# ANLI Baseline

This model illustrates how to use the DeBERTa-v3-base-mnli-fever-anli model to perform specialized inference on the ANLI dataset.
This dataset has 184M parameters. It was trained in 2021 on the basis of a BERT-like embedding approach: 
* The premise and the hypothesis are encoded using the DeBERTa-v3-base contextual encoder
* The encodings are then compared on a fine-tuned model to predict a distribution over the classification labels (entailment, contradiction, neutral)

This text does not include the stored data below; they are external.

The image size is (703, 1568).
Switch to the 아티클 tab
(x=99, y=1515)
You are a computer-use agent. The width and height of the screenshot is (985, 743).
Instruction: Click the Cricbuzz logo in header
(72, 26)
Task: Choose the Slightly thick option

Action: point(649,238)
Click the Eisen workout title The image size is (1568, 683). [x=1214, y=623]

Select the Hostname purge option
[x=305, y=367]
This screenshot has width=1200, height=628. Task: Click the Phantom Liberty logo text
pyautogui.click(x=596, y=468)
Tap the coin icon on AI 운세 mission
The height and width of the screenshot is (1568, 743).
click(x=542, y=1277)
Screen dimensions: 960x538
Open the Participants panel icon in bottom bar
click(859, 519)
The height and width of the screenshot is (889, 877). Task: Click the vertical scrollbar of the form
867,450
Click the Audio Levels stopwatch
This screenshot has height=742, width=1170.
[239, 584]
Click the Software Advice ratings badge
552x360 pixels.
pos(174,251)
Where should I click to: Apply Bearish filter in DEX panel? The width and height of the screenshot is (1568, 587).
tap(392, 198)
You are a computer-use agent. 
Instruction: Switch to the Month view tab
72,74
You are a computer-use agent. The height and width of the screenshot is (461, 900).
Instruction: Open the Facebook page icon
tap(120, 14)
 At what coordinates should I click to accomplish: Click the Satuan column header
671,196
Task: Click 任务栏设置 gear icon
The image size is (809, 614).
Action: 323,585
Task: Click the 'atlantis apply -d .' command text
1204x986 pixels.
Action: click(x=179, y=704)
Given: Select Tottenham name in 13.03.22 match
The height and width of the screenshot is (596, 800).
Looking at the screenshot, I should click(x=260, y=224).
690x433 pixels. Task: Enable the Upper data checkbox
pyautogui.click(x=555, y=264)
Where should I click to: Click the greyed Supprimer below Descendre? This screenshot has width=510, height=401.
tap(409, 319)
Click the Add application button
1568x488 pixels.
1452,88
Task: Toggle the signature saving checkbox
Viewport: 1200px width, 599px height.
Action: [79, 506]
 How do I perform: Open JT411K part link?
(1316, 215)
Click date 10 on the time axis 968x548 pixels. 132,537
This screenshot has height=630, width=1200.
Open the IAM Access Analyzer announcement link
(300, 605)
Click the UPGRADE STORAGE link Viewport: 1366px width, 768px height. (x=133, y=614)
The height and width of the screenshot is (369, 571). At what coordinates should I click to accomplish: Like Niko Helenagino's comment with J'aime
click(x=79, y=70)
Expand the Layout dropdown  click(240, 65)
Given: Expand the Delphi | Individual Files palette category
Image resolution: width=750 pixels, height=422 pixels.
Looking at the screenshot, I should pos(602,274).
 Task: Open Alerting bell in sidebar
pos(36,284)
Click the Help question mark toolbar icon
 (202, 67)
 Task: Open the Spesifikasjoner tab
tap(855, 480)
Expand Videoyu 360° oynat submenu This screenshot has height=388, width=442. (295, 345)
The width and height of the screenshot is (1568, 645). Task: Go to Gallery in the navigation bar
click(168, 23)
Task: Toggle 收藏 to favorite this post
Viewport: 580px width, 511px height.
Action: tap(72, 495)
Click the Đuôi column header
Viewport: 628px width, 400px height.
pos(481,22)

Reported accuracy on ANLI is 0.495 (see https://huggingface.co/MoritzLaurer/DeBERTa-v3-base-mnli-fever-anli) 



In [1]:
from transformers import AutoTokenizer, AutoModelForSequenceClassification
import torch
device = torch.device("cuda") if torch.cuda.is_available() else torch.device("cpu")

model_name = "MoritzLaurer/DeBERTa-v3-base-mnli-fever-anli"
tokenizer = AutoTokenizer.from_pretrained(model_name)
model = AutoModelForSequenceClassification.from_pretrained(model_name)

In [2]:
premise = "I first thought that I liked the movie, but upon second thought it was actually disappointing."
hypothesis = "The movie was good."

input = tokenizer(premise, hypothesis, truncation=True, return_tensors="pt")
output = model(input["input_ids"].to(device))  # device = "cuda:0" or "cpu"
prediction = torch.softmax(output["logits"][0], -1).tolist()
label_names = ["entailment", "neutral", "contradiction"]
prediction = {name: round(float(pred) * 100, 1) for pred, name in zip(prediction, label_names)}
print(prediction)


Asking to truncate to max_length but no maximum length is provided and the model has no predefined maximum length. Default to no truncation.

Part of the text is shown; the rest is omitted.